Du reste, le zikr nous a réussi. Nous avons franchi sans accident la terrible pointe d’Abouféda. Au moment où le jour va finir, nous nous trouvons comme au milieu d’un grand lac fermé de toutes parts, puis le Nil reprend l’aspect d’un fleuve. Nous glissons, poussés par un vent égal et doux : c’est le vent du nord, et cependant son haleine n’a rien de rude ; elle est légère et caressante. Des feux s’allument sur le rivage ; l’un de ces feux semble se diriger vers nous : c’est un petit bateau qui descend le Nil. La barque de nos amis est proche, nous entendons leurs voix. La nuit est déjà venue, et le jour n’est pas tout-à-fait évanoui. Voilà un de ces momens dont on ne saurait exprimer le charme, et qui sont les meilleurs d’un voyage. On goûte une douceur infinie à se laisser vivre, à être porté sur les flots, poussé par la brise. Le sentiment qu’on éprouve n’a pas de forme et pas de nom ; il se concentre dans le cri d’un oiseau, dans l’apparition d’une étoile. La pensée, qui semble assoupie, est légère et rapide comme un oiseau qui planerait en dormant. On se sent loin du monde, et près par le cœur de ceux qu’on aime. J’en étais là de ma rêverie, quand on m’a crié : Manfalout ! Nous passons devant cette ville sans nous y arrêter ; elle n’offre rien de curieux pour nous.
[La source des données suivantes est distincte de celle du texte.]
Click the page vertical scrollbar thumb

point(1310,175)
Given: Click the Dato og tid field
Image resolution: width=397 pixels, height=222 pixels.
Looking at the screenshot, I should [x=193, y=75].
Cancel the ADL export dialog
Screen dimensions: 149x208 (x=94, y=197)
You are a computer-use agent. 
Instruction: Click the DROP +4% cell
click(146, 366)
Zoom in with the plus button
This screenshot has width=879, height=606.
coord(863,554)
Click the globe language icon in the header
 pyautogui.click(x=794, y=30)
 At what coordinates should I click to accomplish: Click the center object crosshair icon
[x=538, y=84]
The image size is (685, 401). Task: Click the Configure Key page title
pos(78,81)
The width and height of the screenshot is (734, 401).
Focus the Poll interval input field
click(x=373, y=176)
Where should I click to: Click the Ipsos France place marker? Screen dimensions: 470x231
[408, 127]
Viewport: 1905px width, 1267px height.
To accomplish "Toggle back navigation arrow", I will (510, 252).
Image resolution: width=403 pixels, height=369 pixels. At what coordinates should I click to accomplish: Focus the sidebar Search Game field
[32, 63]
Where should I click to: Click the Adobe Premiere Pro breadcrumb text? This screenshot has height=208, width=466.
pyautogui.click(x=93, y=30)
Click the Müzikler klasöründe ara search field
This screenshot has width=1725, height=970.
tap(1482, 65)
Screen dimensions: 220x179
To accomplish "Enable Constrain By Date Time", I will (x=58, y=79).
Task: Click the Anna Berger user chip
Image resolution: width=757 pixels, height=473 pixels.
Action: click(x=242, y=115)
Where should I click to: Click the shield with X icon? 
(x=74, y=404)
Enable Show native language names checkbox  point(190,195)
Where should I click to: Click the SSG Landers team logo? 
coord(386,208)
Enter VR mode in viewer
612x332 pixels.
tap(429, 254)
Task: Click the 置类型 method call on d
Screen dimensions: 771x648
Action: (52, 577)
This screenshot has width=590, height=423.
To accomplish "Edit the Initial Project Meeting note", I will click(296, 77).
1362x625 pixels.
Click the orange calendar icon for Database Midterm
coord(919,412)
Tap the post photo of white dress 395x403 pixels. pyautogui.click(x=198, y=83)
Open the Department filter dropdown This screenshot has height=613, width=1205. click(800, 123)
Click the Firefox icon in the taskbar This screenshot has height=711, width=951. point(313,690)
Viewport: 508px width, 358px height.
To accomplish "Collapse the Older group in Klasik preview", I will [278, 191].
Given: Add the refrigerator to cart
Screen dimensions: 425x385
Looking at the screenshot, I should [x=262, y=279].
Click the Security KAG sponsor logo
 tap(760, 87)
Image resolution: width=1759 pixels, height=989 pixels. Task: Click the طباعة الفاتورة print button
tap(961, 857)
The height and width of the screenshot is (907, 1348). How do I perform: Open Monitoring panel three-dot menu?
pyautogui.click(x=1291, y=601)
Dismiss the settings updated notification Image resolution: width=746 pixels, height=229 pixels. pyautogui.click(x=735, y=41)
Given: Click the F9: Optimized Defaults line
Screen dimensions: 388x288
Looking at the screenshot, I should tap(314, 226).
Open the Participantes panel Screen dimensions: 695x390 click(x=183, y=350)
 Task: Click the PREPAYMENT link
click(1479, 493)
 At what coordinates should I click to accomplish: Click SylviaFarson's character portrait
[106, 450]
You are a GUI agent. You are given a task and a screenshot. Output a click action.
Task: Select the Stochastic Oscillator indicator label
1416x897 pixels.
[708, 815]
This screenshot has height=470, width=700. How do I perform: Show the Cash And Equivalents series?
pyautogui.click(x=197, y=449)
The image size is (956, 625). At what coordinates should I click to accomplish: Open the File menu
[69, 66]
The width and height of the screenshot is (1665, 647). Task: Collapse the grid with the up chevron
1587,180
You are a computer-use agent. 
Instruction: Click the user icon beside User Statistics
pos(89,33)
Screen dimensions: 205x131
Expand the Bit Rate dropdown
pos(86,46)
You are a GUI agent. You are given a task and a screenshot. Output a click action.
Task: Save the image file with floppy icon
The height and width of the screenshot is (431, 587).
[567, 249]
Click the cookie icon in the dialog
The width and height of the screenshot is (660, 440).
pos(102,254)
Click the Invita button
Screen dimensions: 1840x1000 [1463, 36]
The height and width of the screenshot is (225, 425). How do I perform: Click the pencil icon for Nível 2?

Si le vent continue à nous être favorable, nous serons demain matin à Syout, l’antique Lycopolis.


14 janvier.

Ici, au cœur de l’Égypte, on trouve encore un souvenir de la culture grecque d’Alexandrie. Au Ve siècle, un poète alexandrin, un faible imitateur d’Homère, Coluthus, naquit à Syout, qui s’appelait alors Lycopolis. Plotin était aussi de Lycopolis. Aujourd’hui Syout ne donne plus au monde des poètes et des philosophes, mais elle fournit le Caire d’eunuques, dont il existe ici une exécrable manufacture exploitée, hélas ! par des moines coptes qui se disent chrétiens. Le nombre des victimes va, dit-on, jusqu’à trois cents par année.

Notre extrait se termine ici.